» **Task brief**: The response should be the complete listing below, unchanged.

» **Provided records**:
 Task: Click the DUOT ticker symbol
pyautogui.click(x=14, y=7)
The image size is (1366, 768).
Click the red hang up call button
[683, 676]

» **Solution to this exercise**:
 Task: Click the DUOT ticker symbol
pyautogui.click(x=14, y=7)
The image size is (1366, 768).
Click the red hang up call button
[683, 676]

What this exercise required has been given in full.